Further elaborating on what she expects of a potential boyfriend, Bernadeth says she would simply want him to go to church with her, and meet her family and friends. 

As for physical intimacy, the ladies agree that there’s a lack of space and time to have that with a boyfriend. 

This is despite the fact that I’d argue that casual and purely physical relationships are a matter of individual preferences and priorities; it’s easy enough for those who want it to find the time and space in the sanctuary of budget hotel rooms. 

Ultimately, Bernadeth is rather level-headed about her singlehood: “I can live without guy, because long time ago I haven’t been in relationship.”

“But I know for others maybe, very difficult for them not to have a boyfriend.”

Night Scenes at Desker Road 

Nighttime at Desker Road. Rice file photo/Image credit: Zachary Tang.
As night falls, the alleyways of Desker Road are dimly lit in red by the lanterns adorning every other doorway. Women sit within awaiting patrons, while others loiter outside the doorways looking to attract someone into their rooms.
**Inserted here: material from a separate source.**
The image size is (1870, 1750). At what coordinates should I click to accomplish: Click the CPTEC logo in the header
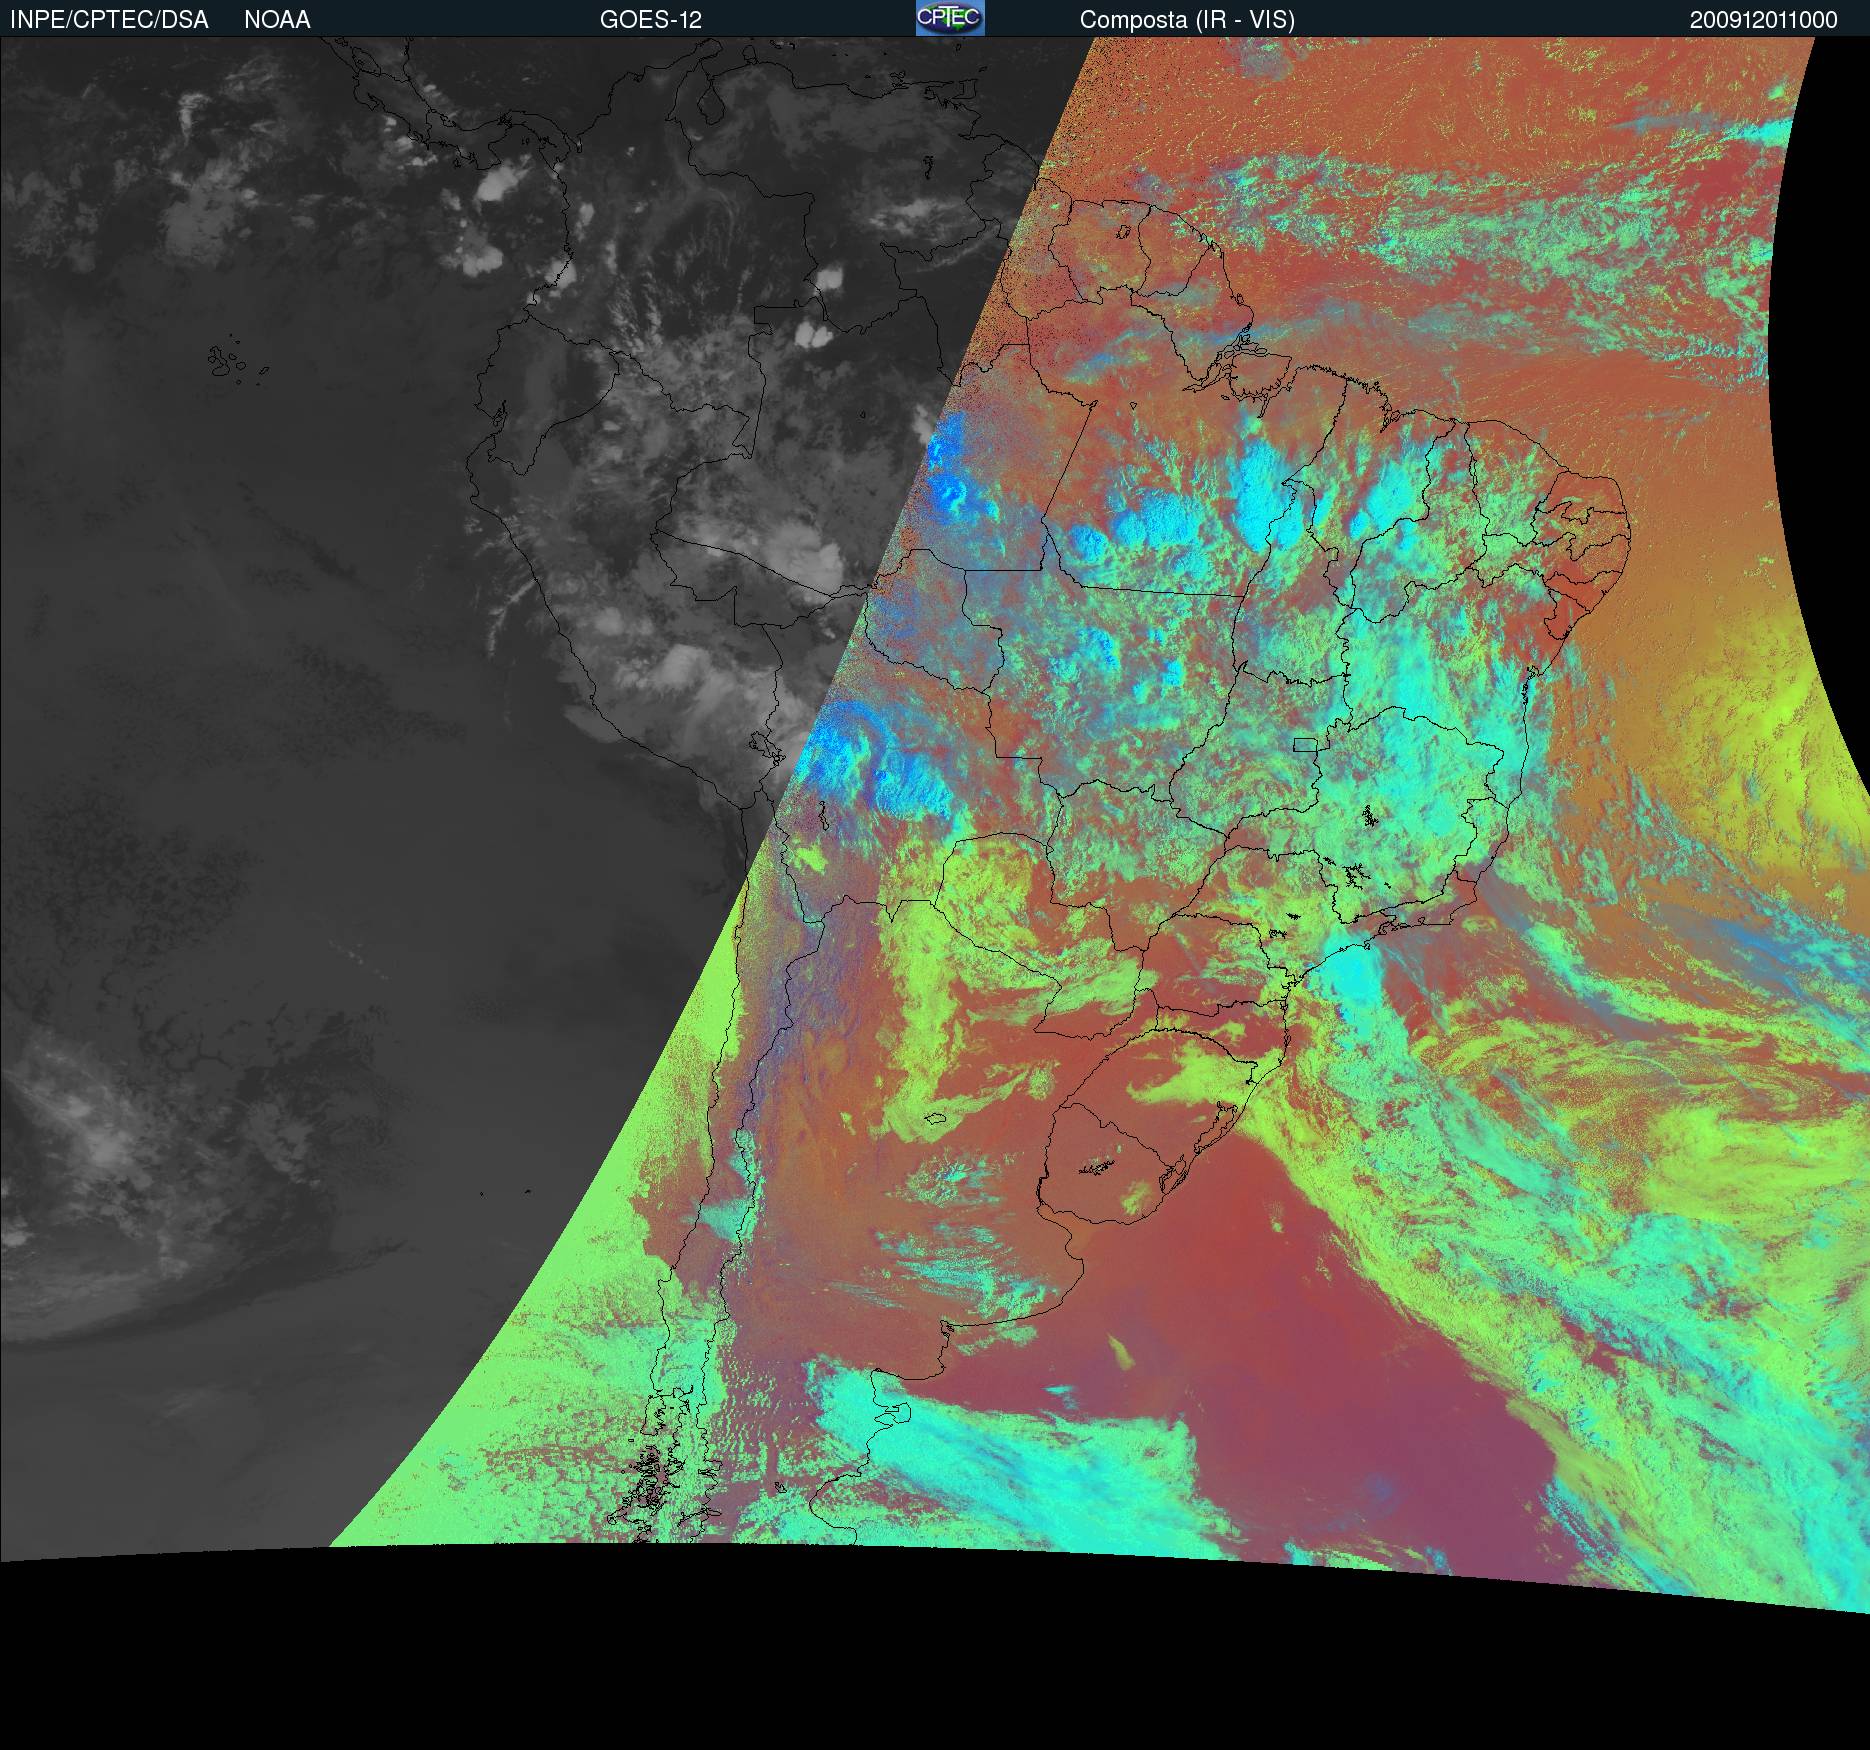point(950,18)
While Desker Road’s brothels remain well-known, the sex trade in the area seems to be in decline. 

In his 60s, Muhammed Anwar tells me about the comings and goings of the alleyways that he continues to observe from his vantage point as shopkeeper of the adjacent provision shop. 

“20 years before was so crowded, both sides you cannot go inside,” Anwar tells me. 
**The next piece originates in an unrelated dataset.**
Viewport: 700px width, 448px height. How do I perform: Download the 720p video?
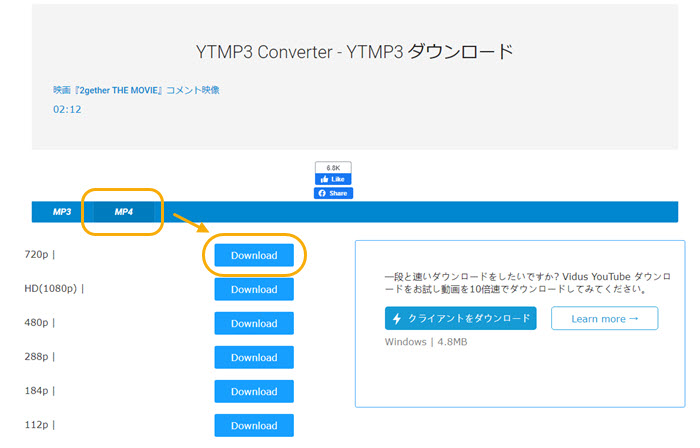pyautogui.click(x=254, y=255)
The ladies are mainly Malaysian, and are “number 9”—Anwar repeats this several times to my confusion, before some additional gesturing helps me realise its an euphemism for the transgender nature of the brothels’ ladies.
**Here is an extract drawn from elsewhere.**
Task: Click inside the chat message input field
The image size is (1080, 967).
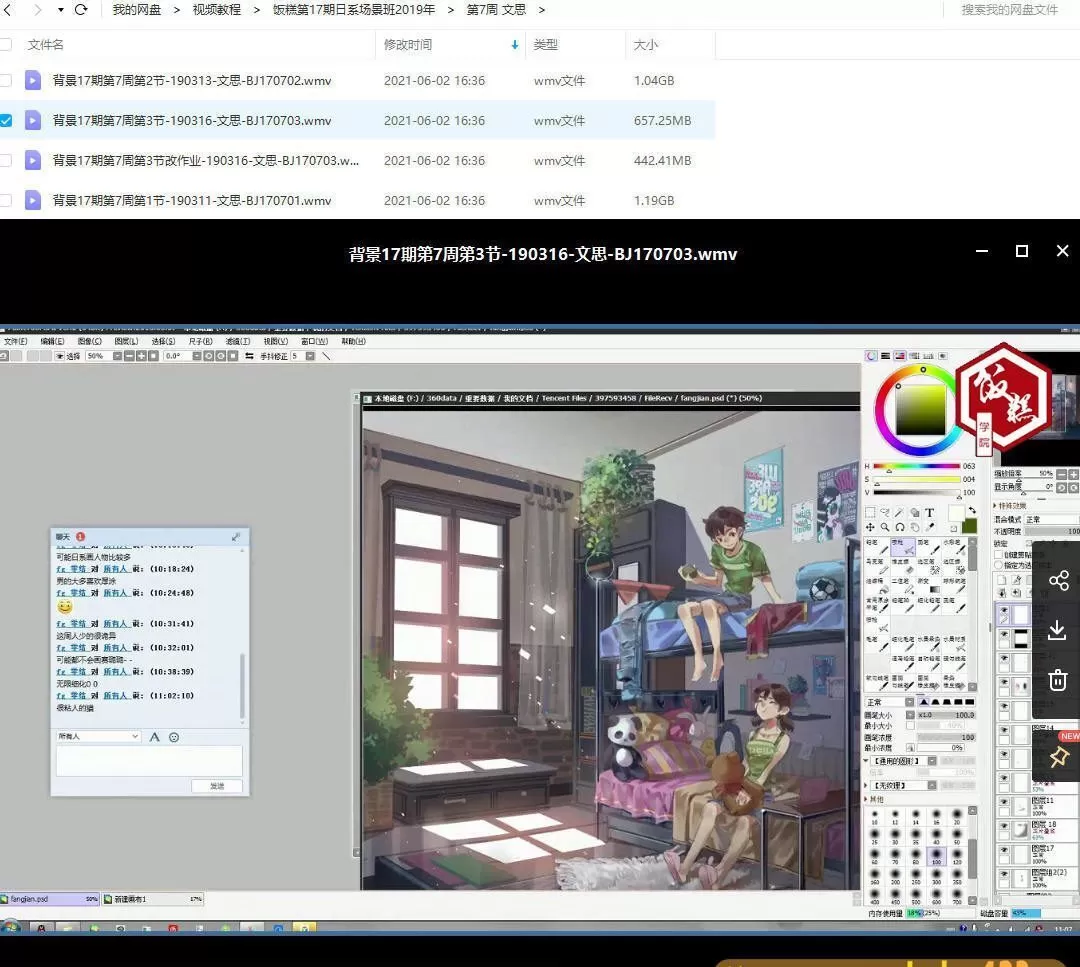Action: point(150,762)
While patrons of Desker Road’s brothels typically purchase condoms, the ladies purchase lidocaine topical spray and Eros spray—the former is a local anesthetic while the latter delays sexual climax for men—for work purposes.
“All foreign workers, not Singaporeans,” he says of patrons who frequent the area’s establishments. 

One of Desker Road’s ladies further elaborates, “Our customers are mainly Indian, from Bangladesh.”  

As I loiter around the alleyway, walking up and down, a 33-year-old foreign worker from Bangladesh standing outside one of the brothels makes eye contact with me. 

Several sheepish smiles later, we’re chatting about his experience of Desker Road’s brothels.  

Warming up to me, he shares that while he enjoys his time with the ladies, satisfaction isn’t always on the table. Speaking of his preference for certain ladies over others, he talks of how interaction can feel harried and rushed.

“Only go in chat, take money, after that, go go, finish,” he says. At S$20 per visitation, the ladies have the final say in how the encounter proceeds—from the length of time spent with each patron to whether patrons get to have sex with them. 

While he personally prioritises sex during his visits, he’s also aware of friends who are happy enough to simply chat and spend time with the ladies.

Eventually, he admits that while he’s been working in Singapore for 8 years, finding a girlfriend in Singapore still seems impossible.

Before I can get his name, he excuses himself, and walks off further into the alley, his shadow outlined in red, reminding me that amidst the carnality of Desker Road’s brothels, a sense of longing for something beyond the mere pleasures of the flesh persists.

If there’s one thing clear about my encounters at Paya Lebar MRT station and Desker Road, it’s that, just like everyone else, Singapore’s foreign workers deserve to love and be loved.

It’s unreasonable to expect anyone to completely abstain from sex or romance in any line of work. Rather than denying and attempting to censure the intimate lives of Singapore’s foreign workers, it’s perhaps more productive and important to address these concerns openly. The right thing to do is to set realistic boundaries and expectations that honour their work obligations, while also accepting their humanity along with the feelings and desires that come with it. 

And if Bernadeth sees this, I hope she gives herself and her German beau another chance. 

*Subjects have been given pseudonyms out of respect for their privacy.